Aim: To assess the efficacy and safety of vildagliptin/pioglitazone combination therapy in Korean patients with type 2 diabetes mellitus (T2DM).
Methods: This was a post hoc analysis in Korean patients, from a 24-wk, randomized, active-controlled, double-blind, parallel-group, multicenter study. Eligible patients were aged between 18 and 80 years, drug naive, and had been diagnosed with T2DM [hemoglobin A(1c) (HbA(1c)): 7.5%-11.0% and fasting plasma glucose (FPG): < 270 mg/dL (< 15 mmol/L)]. Patients were randomized (1:1:1:1) to receive the vildagliptin/pioglitazone combination at 100/30 mg q.d. (high-dose) or 50/15 mg q.d. (low-dose), vildagliptin 100 mg q.d., or pioglitazone 30 mg q.d. monotherapies. The primary outcome measure was change in HbA(1c) from baseline to endpoint.
Results: The distribution of baseline demographic and clinical parameters was well balanced between treatment groups. The overall mean age, body mass index, HbA(1c), FPG, and duration of disease were 50.8 years, 24.6 kg/m(2), 8.6%, 10.1 mmol/L, and 2.2 years, respectively. Adjusted mean changes (± standard error) in HbA(1c) from baseline (~8.7%) to week 24 endpoint were -2.03% ± 0.16% (high-dose, N = 34), -1.88% ± 0.15% (low-dose, N = 34), -1.31% ± 0.21% (vildagliptin, N = 36), and -1.52% ± 0.16% (pioglitazone, N = 36). The high-dose combination therapy demonstrated greater efficacy than monotherapies [vildagliptin (P = 0.029) and pioglitazone (P = 0.027)]. Percentage of patients achieving HbA(1c) < 7% and ≤ 6.5% was the highest in the high-dose group (76% and 68%) followed by low-dose (58% and 47%), vildagliptin (59% and 37%), and pioglitazone (53% and 28%) groups. The overall incidence of adverse events was comparable.

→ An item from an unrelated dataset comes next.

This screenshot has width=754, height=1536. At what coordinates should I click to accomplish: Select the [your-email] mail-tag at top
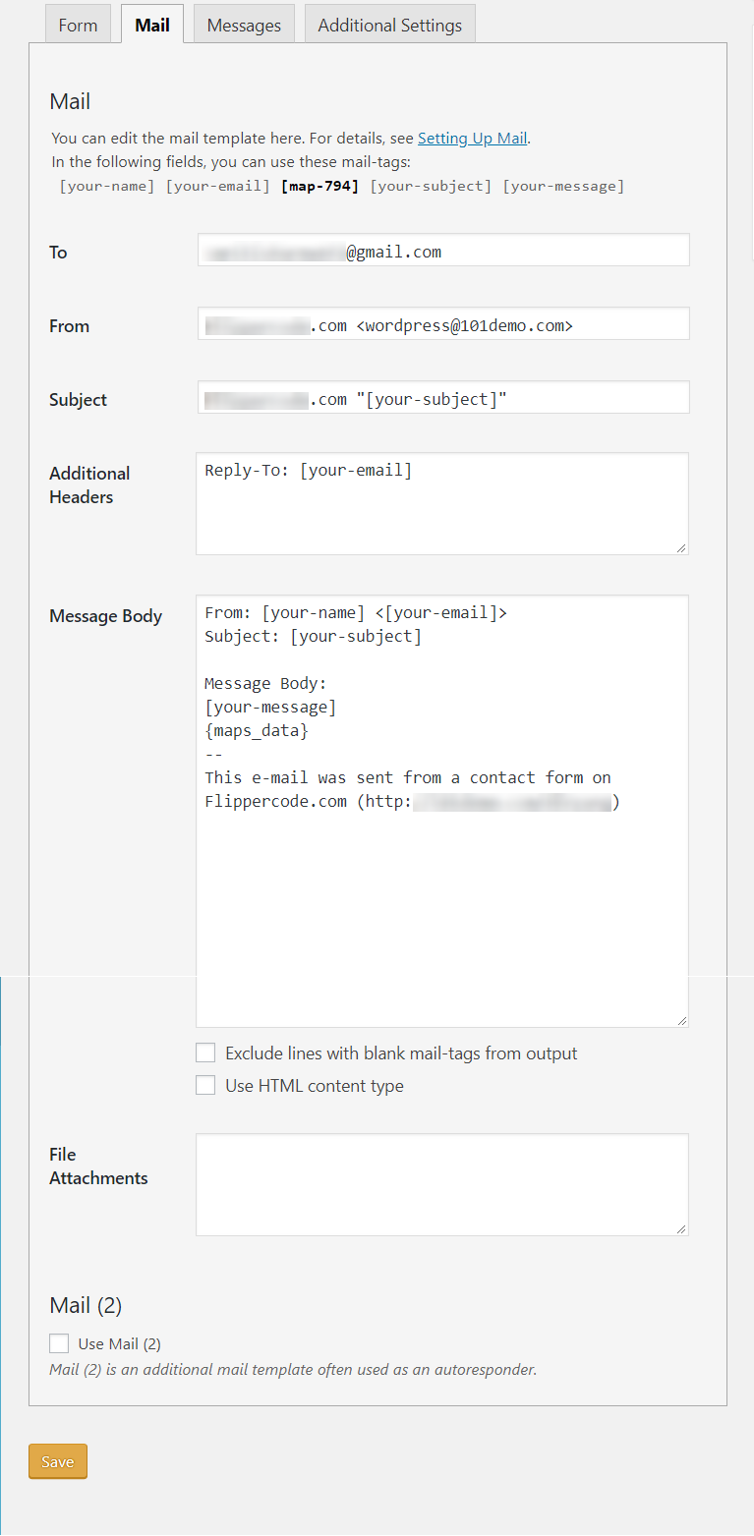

Conclusion: In Korean patients, first-line treatment with high-dose combination therapy improved glycemic control compared to pioglitazone and vildagliptin monotherapies, consistent with results published for the overall study population.
Keywords: Pioglitazone; Type 2 diabetes mellitus; Vildagliptin.